> [Aufgabenbeschreibung] Gib aus der folgenden Auflistung die Zeilen von der Zeile mit „Given: Expand Common“ bis zur Zeile mit „[x=669, y=473]“ unverändert wieder, beide eingeschlossen.

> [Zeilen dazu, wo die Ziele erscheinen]
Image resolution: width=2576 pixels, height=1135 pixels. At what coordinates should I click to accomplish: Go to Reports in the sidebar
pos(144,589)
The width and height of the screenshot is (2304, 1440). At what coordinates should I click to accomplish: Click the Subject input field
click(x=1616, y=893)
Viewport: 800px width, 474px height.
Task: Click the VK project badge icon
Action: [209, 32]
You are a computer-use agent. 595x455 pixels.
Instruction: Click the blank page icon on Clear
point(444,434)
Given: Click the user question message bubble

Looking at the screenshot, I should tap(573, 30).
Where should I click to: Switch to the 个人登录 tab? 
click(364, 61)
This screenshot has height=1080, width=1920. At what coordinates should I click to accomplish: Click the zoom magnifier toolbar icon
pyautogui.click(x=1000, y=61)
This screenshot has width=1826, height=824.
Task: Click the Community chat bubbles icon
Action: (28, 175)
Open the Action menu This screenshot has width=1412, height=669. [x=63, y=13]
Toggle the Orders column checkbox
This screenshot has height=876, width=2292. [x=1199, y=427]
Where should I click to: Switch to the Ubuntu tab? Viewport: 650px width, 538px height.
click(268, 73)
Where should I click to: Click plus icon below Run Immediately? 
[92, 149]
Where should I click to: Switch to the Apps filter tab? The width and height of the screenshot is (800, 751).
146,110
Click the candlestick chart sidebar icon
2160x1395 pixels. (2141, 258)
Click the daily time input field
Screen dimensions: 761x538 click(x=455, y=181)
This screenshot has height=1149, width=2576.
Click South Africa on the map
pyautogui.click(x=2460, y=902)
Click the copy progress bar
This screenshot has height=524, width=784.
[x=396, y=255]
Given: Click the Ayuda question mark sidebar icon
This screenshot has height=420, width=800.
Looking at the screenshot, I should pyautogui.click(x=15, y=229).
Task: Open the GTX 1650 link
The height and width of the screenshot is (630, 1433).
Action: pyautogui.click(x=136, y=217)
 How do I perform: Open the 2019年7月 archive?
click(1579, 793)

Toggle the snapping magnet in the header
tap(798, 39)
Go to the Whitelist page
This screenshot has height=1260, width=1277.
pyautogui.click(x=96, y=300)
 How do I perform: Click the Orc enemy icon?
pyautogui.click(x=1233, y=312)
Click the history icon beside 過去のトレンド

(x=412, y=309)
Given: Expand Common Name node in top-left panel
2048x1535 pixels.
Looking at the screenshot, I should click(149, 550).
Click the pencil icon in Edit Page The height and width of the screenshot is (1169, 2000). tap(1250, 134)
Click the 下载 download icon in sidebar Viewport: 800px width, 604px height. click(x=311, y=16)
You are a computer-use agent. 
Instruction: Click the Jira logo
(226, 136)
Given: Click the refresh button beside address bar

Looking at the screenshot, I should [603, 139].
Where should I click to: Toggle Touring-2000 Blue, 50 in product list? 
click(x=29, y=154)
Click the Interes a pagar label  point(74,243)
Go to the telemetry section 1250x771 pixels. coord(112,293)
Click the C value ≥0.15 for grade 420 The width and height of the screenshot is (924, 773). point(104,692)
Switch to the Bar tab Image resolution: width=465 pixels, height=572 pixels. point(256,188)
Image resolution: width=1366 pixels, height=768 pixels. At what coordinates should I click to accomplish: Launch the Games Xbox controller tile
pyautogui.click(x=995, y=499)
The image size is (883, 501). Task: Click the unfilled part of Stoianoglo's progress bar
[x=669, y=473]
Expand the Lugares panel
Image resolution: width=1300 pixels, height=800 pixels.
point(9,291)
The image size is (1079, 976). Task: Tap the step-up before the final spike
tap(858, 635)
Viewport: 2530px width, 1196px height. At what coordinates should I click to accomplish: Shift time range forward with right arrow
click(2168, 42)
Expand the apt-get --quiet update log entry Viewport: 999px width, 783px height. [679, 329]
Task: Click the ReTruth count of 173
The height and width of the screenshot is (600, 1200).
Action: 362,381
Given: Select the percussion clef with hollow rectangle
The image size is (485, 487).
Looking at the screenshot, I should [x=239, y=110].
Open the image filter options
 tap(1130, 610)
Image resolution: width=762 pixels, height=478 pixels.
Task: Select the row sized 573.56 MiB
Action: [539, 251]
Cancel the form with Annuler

> [Schriftliche Lösung]
Given: Expand Common Name node in top-left panel
2048x1535 pixels.
Looking at the screenshot, I should click(149, 550).
Click the pencil icon in Edit Page The height and width of the screenshot is (1169, 2000). tap(1250, 134)
Click the 下载 download icon in sidebar Viewport: 800px width, 604px height. click(x=311, y=16)
You are a computer-use agent. 
Instruction: Click the Jira logo
(226, 136)
Given: Click the refresh button beside address bar

Looking at the screenshot, I should [603, 139].
Where should I click to: Toggle Touring-2000 Blue, 50 in product list? 
click(x=29, y=154)
Click the Interes a pagar label  point(74,243)
Go to the telemetry section 1250x771 pixels. coord(112,293)
Click the C value ≥0.15 for grade 420 The width and height of the screenshot is (924, 773). point(104,692)
Switch to the Bar tab Image resolution: width=465 pixels, height=572 pixels. point(256,188)
Image resolution: width=1366 pixels, height=768 pixels. At what coordinates should I click to accomplish: Launch the Games Xbox controller tile
pyautogui.click(x=995, y=499)
The image size is (883, 501). Task: Click the unfilled part of Stoianoglo's progress bar
[x=669, y=473]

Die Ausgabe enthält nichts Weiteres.